• Brief: For this exercise, please find the lines in the entries that include the word "computer" and copy them.

• Data shown:
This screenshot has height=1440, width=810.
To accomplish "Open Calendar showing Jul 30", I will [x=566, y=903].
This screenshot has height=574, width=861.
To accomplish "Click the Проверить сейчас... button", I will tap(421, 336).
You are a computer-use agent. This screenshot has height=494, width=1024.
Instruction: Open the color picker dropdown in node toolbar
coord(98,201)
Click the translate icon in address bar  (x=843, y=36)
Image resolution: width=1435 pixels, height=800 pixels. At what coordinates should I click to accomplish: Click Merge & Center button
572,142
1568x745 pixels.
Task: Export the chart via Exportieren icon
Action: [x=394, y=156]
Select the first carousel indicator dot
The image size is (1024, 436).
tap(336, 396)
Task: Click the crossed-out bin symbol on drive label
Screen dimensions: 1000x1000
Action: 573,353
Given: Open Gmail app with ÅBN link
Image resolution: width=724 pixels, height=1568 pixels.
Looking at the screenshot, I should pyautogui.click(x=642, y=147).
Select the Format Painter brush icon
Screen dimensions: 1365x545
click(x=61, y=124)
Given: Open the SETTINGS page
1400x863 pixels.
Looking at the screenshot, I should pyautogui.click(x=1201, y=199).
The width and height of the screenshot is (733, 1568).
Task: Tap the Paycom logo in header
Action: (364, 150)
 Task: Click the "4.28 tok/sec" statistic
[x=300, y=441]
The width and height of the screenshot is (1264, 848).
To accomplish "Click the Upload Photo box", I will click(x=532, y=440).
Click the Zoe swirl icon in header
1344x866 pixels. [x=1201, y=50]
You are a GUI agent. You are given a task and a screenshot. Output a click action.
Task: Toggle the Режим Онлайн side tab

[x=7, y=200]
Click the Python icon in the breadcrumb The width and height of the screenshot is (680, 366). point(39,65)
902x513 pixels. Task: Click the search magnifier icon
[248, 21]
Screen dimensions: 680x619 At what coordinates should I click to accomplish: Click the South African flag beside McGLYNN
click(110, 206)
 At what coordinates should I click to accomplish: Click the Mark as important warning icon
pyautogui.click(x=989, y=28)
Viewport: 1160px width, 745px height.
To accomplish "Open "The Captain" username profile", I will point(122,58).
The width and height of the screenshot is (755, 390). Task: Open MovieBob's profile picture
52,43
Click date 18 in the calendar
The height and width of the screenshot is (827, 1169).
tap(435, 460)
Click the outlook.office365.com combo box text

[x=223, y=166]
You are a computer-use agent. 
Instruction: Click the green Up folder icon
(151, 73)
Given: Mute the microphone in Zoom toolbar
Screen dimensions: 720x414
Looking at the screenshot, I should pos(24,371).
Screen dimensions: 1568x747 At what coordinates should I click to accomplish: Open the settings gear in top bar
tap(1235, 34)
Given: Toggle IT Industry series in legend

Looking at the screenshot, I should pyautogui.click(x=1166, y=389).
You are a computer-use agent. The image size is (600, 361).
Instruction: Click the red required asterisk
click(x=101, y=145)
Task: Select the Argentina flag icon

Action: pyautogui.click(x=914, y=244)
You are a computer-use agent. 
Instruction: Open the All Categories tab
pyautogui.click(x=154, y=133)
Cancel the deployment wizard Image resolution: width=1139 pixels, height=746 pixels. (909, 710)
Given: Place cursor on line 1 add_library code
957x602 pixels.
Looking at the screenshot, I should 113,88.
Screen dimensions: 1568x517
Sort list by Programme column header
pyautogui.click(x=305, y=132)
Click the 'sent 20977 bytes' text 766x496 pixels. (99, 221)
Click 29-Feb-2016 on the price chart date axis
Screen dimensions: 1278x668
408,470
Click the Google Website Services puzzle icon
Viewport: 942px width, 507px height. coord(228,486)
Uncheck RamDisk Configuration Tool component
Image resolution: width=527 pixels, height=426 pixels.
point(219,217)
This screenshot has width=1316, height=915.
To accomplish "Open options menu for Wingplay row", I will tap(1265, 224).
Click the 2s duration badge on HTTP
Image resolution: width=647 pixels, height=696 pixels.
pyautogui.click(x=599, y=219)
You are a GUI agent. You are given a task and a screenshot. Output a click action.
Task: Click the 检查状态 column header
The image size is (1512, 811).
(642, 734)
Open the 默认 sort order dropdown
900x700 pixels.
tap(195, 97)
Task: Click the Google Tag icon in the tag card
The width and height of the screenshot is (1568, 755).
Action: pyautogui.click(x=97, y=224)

• Completed task:
You are a computer-use agent. This screenshot has height=494, width=1024.
You are a computer-use agent. 
You are a computer-use agent. The image size is (600, 361).
You are a computer-use agent. 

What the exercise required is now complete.